It would be worth checking out the rental market to see how much the house might be rented for. This might comfortably exceed the cost of sheltered accommodation. On the other hand, if the purchase market is poised to turn, it might be prudent to stick with plan A, striking while the iron's hot, and getting more for the place now than several years down the line.

Gilts? Maybe 6%? What's the tax position of this trust?

That sounds sound.

Reply to
Ronald Raygun

Hi RR.. It's not absolutely out of the question that I could move in with her (I'm her son, but not one of the appointed trustees). I live closer to her than the other two sons - but it would still mean moving town and take some considerable organisation, since I'm rather well settled in in my own town.... And I still need to be convinced that it would be worth it.

That's a good deal more than the rent I think can be got from the house. House valued at 300K, and rent, PA = 10,200 gross. That's less than 2.9% net.
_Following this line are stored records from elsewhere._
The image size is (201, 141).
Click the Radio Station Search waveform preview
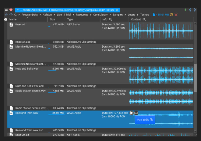pos(161,96)
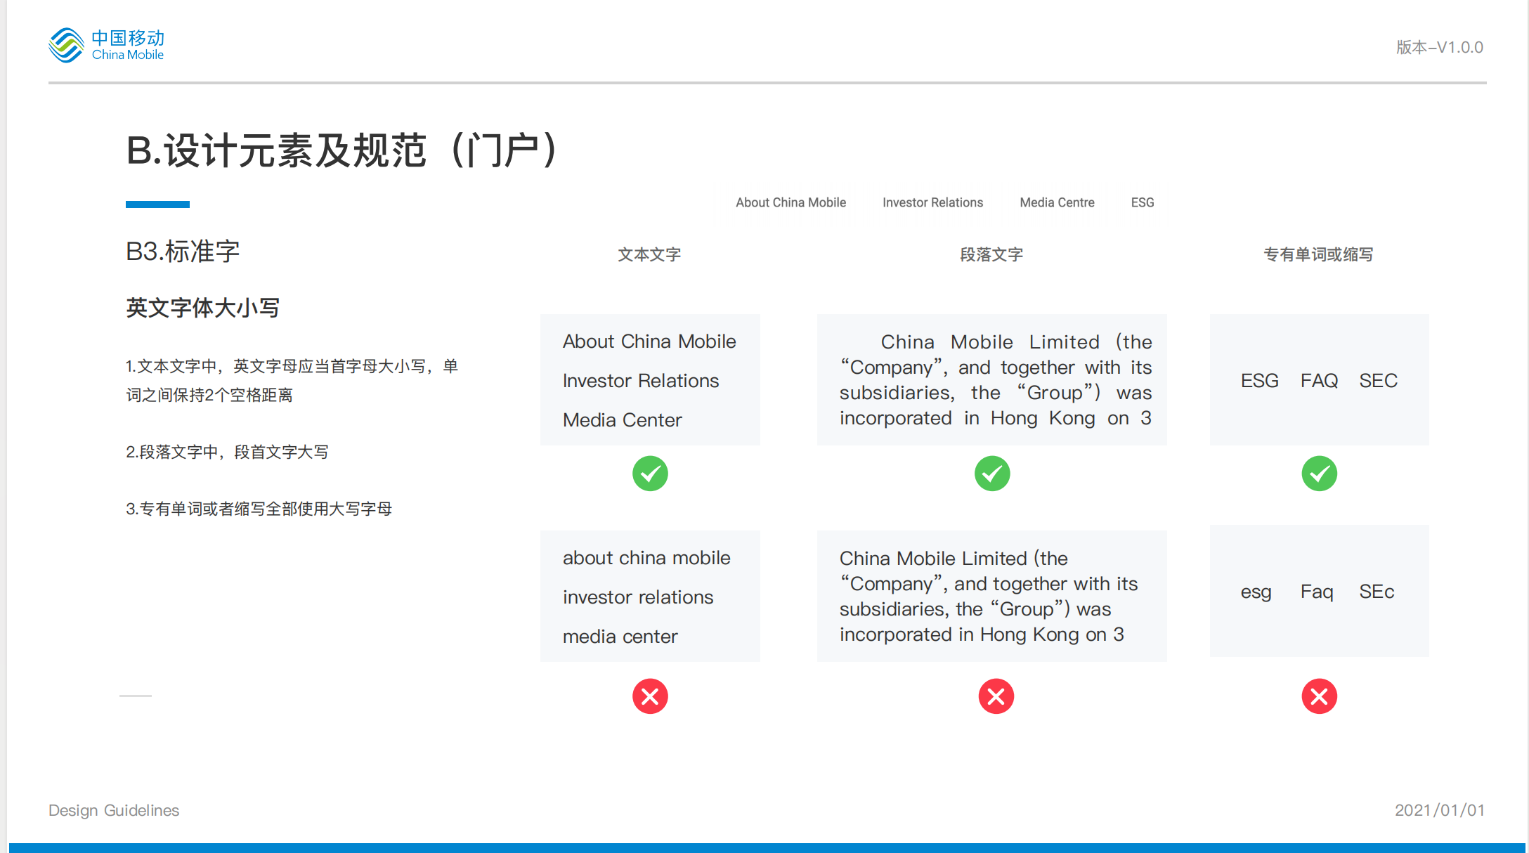Click the 段落文字 column heading
Viewport: 1529px width, 853px height.
[991, 254]
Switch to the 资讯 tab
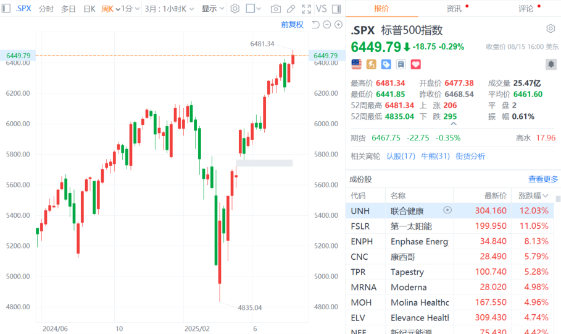The width and height of the screenshot is (561, 334). [x=454, y=9]
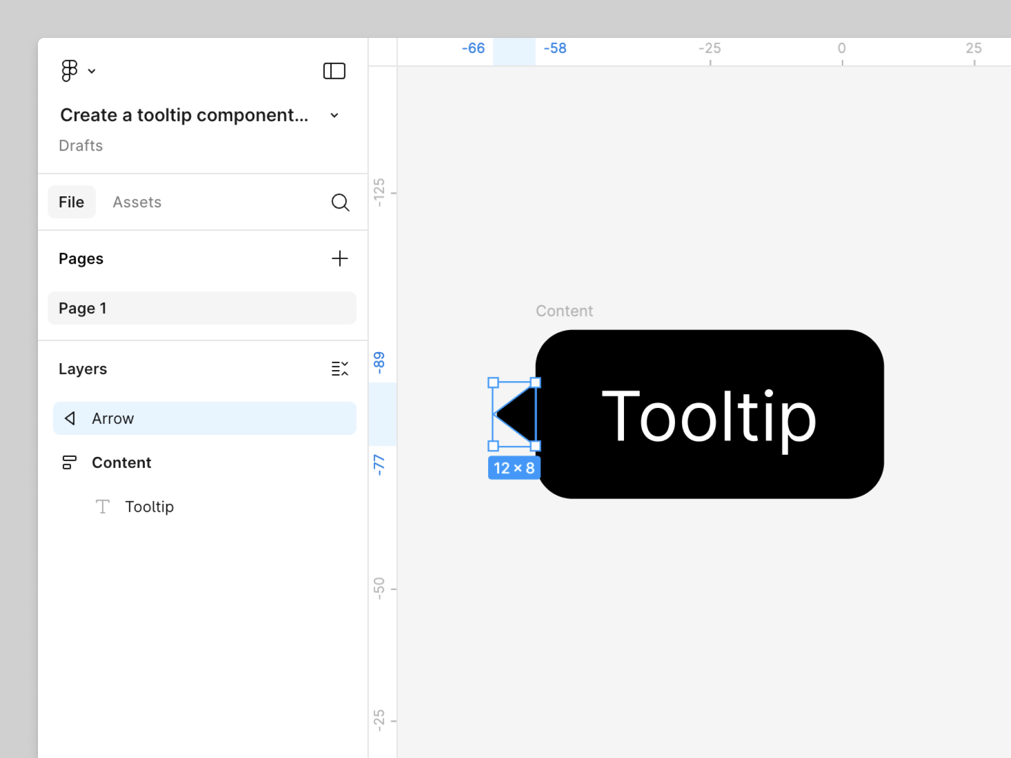Open the Figma main menu logo

69,71

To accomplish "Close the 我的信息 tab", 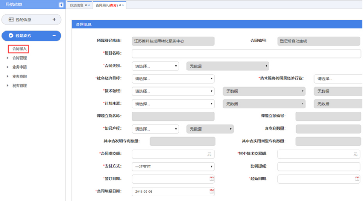I will 89,5.
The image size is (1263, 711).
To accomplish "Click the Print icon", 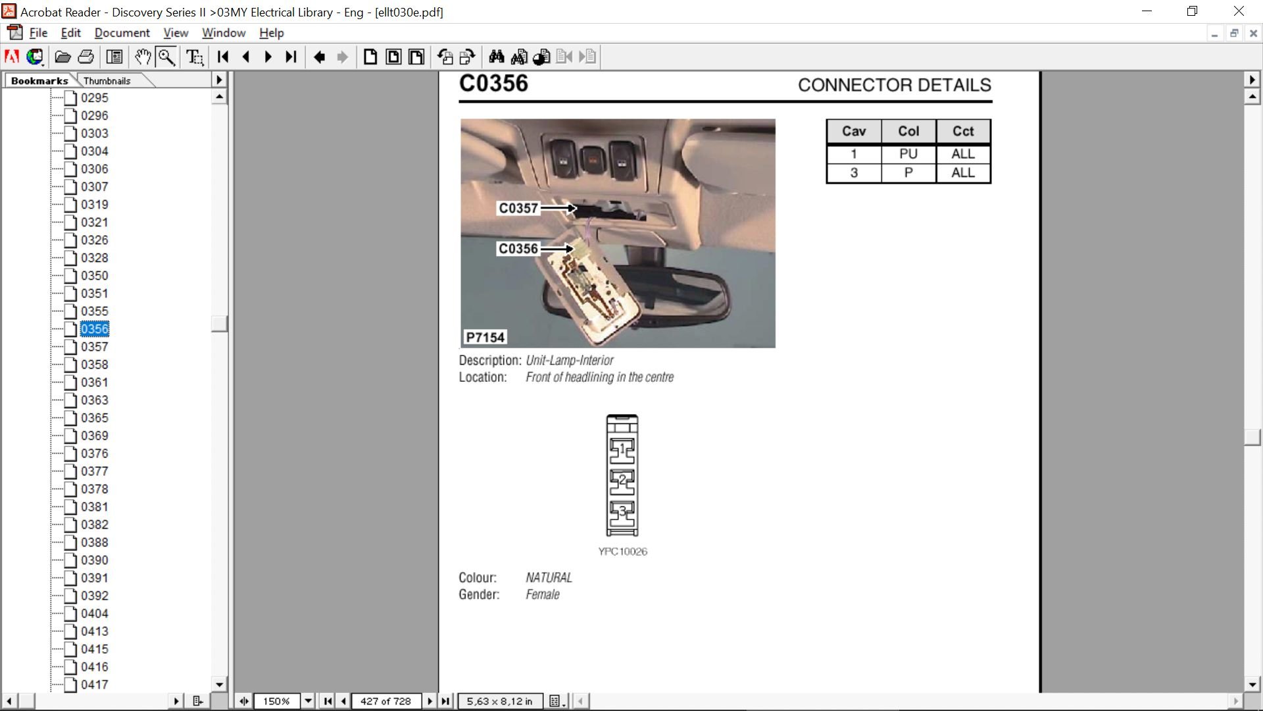I will 86,57.
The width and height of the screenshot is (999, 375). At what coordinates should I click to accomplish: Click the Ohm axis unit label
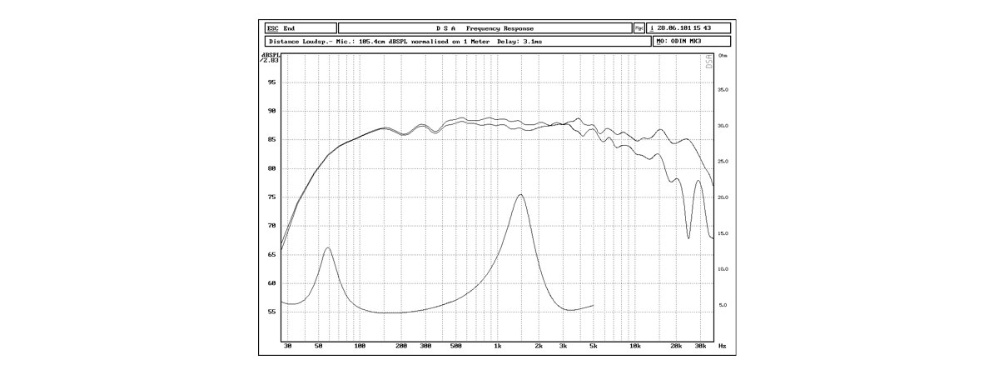pos(723,56)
I think I was recently told that there would be an inheritance tax liability on a sum exceeding 270K, I think it was.. Does that suggest any particular strategy or route we should follow?

Many thanks

Jim V

Reply to
Jimes V

Looks like the house is worth more as cash than as a rent cow, then, assuming both valuations are realistic. I would have expected rental yield to have been a bit more than 6%, unless the house is ridiculously over-valued.
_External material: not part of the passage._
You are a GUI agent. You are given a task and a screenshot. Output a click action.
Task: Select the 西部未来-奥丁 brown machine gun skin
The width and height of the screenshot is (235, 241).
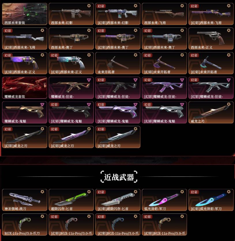pos(71,38)
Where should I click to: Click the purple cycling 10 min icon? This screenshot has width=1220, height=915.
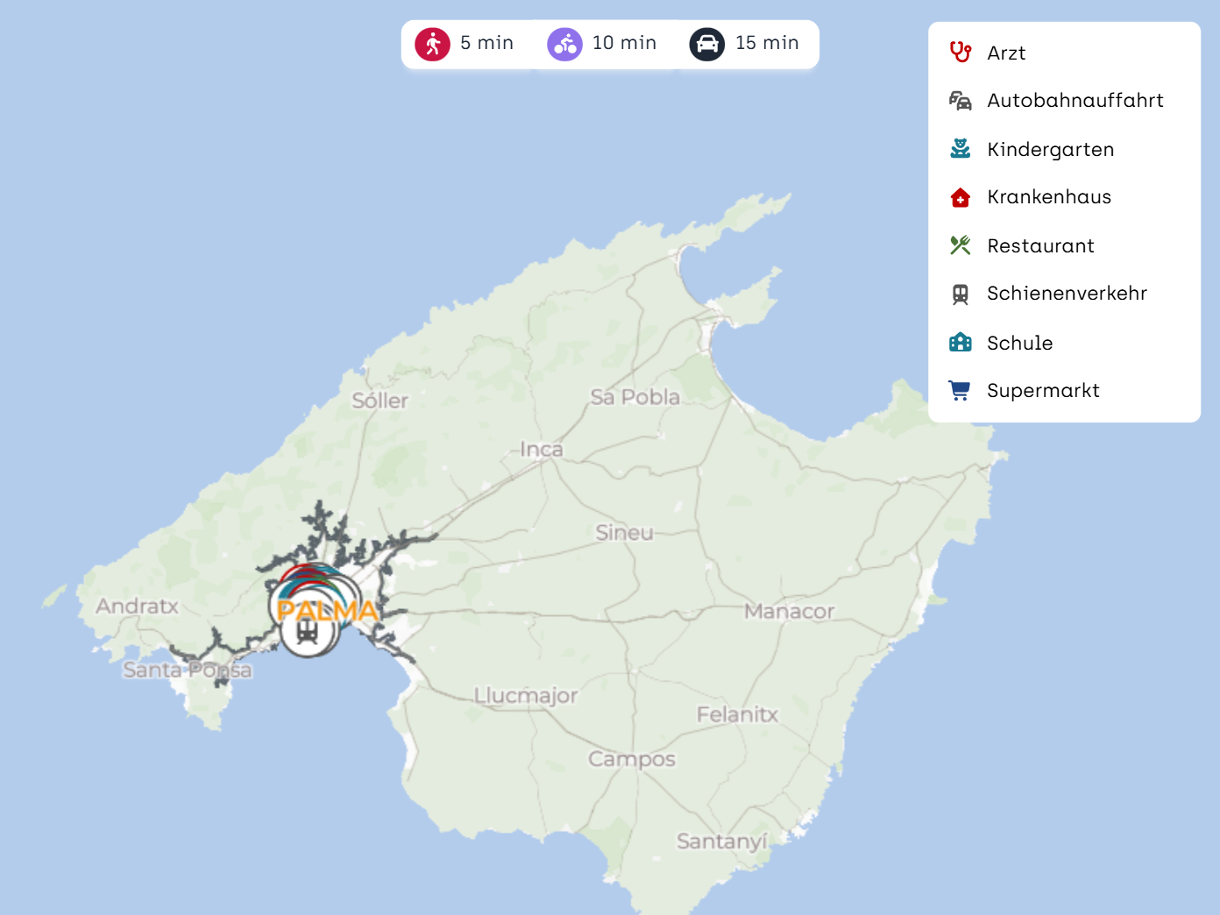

Trusts are a bit funny, they're not like individuals. I was thinking more of the income tax position. Is it not the case that they get taxed at a higher rate, and get no allowance? From that point of view, your "net 2.9%" seems a bit high to correspond to a gross 3.4%.

That's why I asked about the tax position of the trust. Or has it somehow been arranged that its income is taxed as her personal income? Or would the trust be taxed only on the excess of its investment income over the expenses of discharging its obligations (paying for her care)?

Reply to
Ronald Raygun

"Jimes V" wrote

Don't forget that the 6% from gilts is a fixed (level) amount into the future, whereas the 3%-odd rent from the house would (be hoped to) increase in future ...

[850pm (rent) now, increasing to (say) 2500pm in 20 years time is not necessarily worse than 1500pm (gilts) which doesn't increase in future.]